> _DIRECTIONS_:
Copy each of the items below exactly as it appears, line for line.

┌──

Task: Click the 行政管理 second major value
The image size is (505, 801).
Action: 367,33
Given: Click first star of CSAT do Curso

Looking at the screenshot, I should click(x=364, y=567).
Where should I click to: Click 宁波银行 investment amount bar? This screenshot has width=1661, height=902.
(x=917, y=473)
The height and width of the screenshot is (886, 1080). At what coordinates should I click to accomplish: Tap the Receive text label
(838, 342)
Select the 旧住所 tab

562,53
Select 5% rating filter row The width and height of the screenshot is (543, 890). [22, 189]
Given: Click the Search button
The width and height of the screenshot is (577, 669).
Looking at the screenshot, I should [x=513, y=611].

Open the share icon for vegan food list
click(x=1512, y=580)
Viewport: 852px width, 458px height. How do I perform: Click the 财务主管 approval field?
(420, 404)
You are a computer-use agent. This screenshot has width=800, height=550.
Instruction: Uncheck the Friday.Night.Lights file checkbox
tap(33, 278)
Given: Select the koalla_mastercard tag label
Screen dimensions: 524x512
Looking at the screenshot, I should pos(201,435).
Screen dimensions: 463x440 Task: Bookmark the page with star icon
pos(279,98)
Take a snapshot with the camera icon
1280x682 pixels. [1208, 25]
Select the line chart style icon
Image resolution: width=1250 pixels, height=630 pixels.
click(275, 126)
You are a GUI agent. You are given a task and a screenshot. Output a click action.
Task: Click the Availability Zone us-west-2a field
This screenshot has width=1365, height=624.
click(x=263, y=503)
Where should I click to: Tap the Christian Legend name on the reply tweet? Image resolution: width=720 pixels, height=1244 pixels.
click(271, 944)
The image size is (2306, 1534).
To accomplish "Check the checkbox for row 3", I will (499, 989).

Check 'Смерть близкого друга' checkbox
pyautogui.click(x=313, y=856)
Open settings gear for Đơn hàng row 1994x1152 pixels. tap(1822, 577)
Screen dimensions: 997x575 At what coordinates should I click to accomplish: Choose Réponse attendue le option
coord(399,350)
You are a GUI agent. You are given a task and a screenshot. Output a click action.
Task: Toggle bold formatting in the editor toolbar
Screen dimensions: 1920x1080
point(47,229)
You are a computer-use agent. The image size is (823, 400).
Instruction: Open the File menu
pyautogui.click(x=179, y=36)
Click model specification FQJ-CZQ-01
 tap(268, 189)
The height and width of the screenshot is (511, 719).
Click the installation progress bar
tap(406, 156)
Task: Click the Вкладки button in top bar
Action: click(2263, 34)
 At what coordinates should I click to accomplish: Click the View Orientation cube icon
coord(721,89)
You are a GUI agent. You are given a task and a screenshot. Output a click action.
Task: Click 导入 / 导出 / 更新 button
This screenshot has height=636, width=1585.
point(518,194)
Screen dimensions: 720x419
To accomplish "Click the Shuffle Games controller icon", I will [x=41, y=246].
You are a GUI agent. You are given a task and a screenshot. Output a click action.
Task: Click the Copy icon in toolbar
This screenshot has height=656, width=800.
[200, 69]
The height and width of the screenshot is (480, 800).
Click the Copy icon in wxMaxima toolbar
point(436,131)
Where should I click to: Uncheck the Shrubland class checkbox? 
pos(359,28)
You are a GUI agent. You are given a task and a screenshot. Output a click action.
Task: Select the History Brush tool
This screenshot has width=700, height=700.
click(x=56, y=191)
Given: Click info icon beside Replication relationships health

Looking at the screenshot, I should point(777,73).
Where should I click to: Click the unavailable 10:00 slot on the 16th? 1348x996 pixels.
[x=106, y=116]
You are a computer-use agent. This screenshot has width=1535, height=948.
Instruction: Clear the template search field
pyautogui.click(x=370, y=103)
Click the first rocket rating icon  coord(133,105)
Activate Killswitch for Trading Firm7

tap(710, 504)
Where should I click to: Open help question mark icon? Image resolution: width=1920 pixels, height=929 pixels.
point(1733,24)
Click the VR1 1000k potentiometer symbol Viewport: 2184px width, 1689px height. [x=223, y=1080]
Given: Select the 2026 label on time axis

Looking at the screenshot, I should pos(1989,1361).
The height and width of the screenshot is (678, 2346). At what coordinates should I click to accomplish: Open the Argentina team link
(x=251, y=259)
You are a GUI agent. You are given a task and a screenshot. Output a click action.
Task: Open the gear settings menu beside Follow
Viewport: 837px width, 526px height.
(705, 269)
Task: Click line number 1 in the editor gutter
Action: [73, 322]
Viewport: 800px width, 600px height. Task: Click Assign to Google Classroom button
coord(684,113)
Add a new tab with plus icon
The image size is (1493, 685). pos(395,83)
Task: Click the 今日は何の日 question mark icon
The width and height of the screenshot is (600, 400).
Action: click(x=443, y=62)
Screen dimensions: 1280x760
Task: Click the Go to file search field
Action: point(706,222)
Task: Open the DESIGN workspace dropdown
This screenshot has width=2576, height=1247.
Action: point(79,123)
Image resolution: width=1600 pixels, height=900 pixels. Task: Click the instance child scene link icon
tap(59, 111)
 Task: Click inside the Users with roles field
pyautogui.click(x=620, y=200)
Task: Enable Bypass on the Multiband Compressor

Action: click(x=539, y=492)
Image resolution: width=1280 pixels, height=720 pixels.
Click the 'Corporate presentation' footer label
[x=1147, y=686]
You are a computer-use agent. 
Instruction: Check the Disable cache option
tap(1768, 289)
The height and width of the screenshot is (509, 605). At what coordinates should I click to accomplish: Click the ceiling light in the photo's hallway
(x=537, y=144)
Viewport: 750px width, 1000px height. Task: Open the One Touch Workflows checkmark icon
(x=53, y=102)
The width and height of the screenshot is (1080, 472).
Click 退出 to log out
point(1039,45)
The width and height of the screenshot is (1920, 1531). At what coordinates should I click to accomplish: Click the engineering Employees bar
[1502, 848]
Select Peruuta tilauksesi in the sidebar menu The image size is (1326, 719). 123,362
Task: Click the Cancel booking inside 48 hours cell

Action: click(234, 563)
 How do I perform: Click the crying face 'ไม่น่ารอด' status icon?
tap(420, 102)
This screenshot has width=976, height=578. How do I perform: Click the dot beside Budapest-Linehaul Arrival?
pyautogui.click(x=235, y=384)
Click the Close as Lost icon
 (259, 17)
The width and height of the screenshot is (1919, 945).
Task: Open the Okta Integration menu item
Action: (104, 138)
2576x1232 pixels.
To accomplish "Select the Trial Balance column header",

└──

> _SOLVED PROBLEM_:
Task: Click the 行政管理 second major value
The image size is (505, 801).
Action: 367,33
Given: Click first star of CSAT do Curso

Looking at the screenshot, I should click(x=364, y=567).
Where should I click to: Click 宁波银行 investment amount bar? This screenshot has width=1661, height=902.
(x=917, y=473)
The height and width of the screenshot is (886, 1080). At what coordinates should I click to accomplish: Tap the Receive text label
(838, 342)
Select the 旧住所 tab

562,53
Select 5% rating filter row The width and height of the screenshot is (543, 890). [22, 189]
Given: Click the Search button
The width and height of the screenshot is (577, 669).
Looking at the screenshot, I should [x=513, y=611].

Open the share icon for vegan food list
click(x=1512, y=580)
Viewport: 852px width, 458px height. How do I perform: Click the 财务主管 approval field?
(420, 404)
You are a computer-use agent. This screenshot has width=800, height=550.
Instruction: Uncheck the Friday.Night.Lights file checkbox
tap(33, 278)
Given: Select the koalla_mastercard tag label
Screen dimensions: 524x512
Looking at the screenshot, I should pos(201,435).
Screen dimensions: 463x440 Task: Bookmark the page with star icon
pos(279,98)
Take a snapshot with the camera icon
1280x682 pixels. [1208, 25]
Select the line chart style icon
Image resolution: width=1250 pixels, height=630 pixels.
click(275, 126)
You are a GUI agent. You are given a task and a screenshot. Output a click action.
Task: Click the Availability Zone us-west-2a field
This screenshot has width=1365, height=624.
click(x=263, y=503)
Where should I click to: Tap the Christian Legend name on the reply tweet? Image resolution: width=720 pixels, height=1244 pixels.
click(271, 944)
The image size is (2306, 1534).
To accomplish "Check the checkbox for row 3", I will (499, 989).

Check 'Смерть близкого друга' checkbox
pyautogui.click(x=313, y=856)
Open settings gear for Đơn hàng row 1994x1152 pixels. tap(1822, 577)
Screen dimensions: 997x575 At what coordinates should I click to accomplish: Choose Réponse attendue le option
coord(399,350)
You are a GUI agent. You are given a task and a screenshot. Output a click action.
Task: Toggle bold formatting in the editor toolbar
Screen dimensions: 1920x1080
point(47,229)
You are a computer-use agent. The image size is (823, 400).
Instruction: Open the File menu
pyautogui.click(x=179, y=36)
Click model specification FQJ-CZQ-01
 tap(268, 189)
The height and width of the screenshot is (511, 719).
Click the installation progress bar
tap(406, 156)
Task: Click the Вкладки button in top bar
Action: click(2263, 34)
 At what coordinates should I click to accomplish: Click the View Orientation cube icon
coord(721,89)
You are a GUI agent. You are given a task and a screenshot. Output a click action.
Task: Click 导入 / 导出 / 更新 button
This screenshot has height=636, width=1585.
point(518,194)
Screen dimensions: 720x419
To accomplish "Click the Shuffle Games controller icon", I will [x=41, y=246].
You are a GUI agent. You are given a task and a screenshot. Output a click action.
Task: Click the Copy icon in toolbar
This screenshot has height=656, width=800.
[200, 69]
The height and width of the screenshot is (480, 800).
Click the Copy icon in wxMaxima toolbar
point(436,131)
Where should I click to: Uncheck the Shrubland class checkbox? 
pos(359,28)
You are a GUI agent. You are given a task and a screenshot. Output a click action.
Task: Select the History Brush tool
This screenshot has width=700, height=700.
click(x=56, y=191)
Given: Click info icon beside Replication relationships health

Looking at the screenshot, I should point(777,73).
Where should I click to: Click the unavailable 10:00 slot on the 16th? 1348x996 pixels.
[x=106, y=116]
You are a computer-use agent. This screenshot has width=1535, height=948.
Instruction: Clear the template search field
pyautogui.click(x=370, y=103)
Click the first rocket rating icon  coord(133,105)
Activate Killswitch for Trading Firm7

tap(710, 504)
Where should I click to: Open help question mark icon? Image resolution: width=1920 pixels, height=929 pixels.
point(1733,24)
Click the VR1 1000k potentiometer symbol Viewport: 2184px width, 1689px height. [x=223, y=1080]
Given: Select the 2026 label on time axis

Looking at the screenshot, I should pos(1989,1361).
The height and width of the screenshot is (678, 2346). At what coordinates should I click to accomplish: Open the Argentina team link
(x=251, y=259)
You are a GUI agent. You are given a task and a screenshot. Output a click action.
Task: Open the gear settings menu beside Follow
Viewport: 837px width, 526px height.
(705, 269)
Task: Click line number 1 in the editor gutter
Action: [73, 322]
Viewport: 800px width, 600px height. Task: Click Assign to Google Classroom button
coord(684,113)
Add a new tab with plus icon
The image size is (1493, 685). pos(395,83)
Task: Click the 今日は何の日 question mark icon
The width and height of the screenshot is (600, 400).
Action: click(x=443, y=62)
Screen dimensions: 1280x760
Task: Click the Go to file search field
Action: point(706,222)
Task: Open the DESIGN workspace dropdown
This screenshot has width=2576, height=1247.
Action: point(79,123)
Image resolution: width=1600 pixels, height=900 pixels. Task: Click the instance child scene link icon
tap(59, 111)
 Task: Click inside the Users with roles field
pyautogui.click(x=620, y=200)
Task: Enable Bypass on the Multiband Compressor

Action: click(x=539, y=492)
Image resolution: width=1280 pixels, height=720 pixels.
Click the 'Corporate presentation' footer label
[x=1147, y=686]
You are a computer-use agent. 
Instruction: Check the Disable cache option
tap(1768, 289)
The height and width of the screenshot is (509, 605). At what coordinates should I click to accomplish: Click the ceiling light in the photo's hallway
(x=537, y=144)
Viewport: 750px width, 1000px height. Task: Open the One Touch Workflows checkmark icon
(x=53, y=102)
The width and height of the screenshot is (1080, 472).
Click 退出 to log out
point(1039,45)
The width and height of the screenshot is (1920, 1531). At what coordinates should I click to accomplish: Click the engineering Employees bar
[1502, 848]
Select Peruuta tilauksesi in the sidebar menu The image size is (1326, 719). 123,362
Task: Click the Cancel booking inside 48 hours cell

Action: click(234, 563)
 How do I perform: Click the crying face 'ไม่น่ารอด' status icon?
tap(420, 102)
This screenshot has width=976, height=578. How do I perform: Click the dot beside Budapest-Linehaul Arrival?
pyautogui.click(x=235, y=384)
Click the Close as Lost icon
 (259, 17)
The width and height of the screenshot is (1919, 945).
Task: Open the Okta Integration menu item
Action: (104, 138)
2576x1232 pixels.
To accomplish "Select the Trial Balance column header",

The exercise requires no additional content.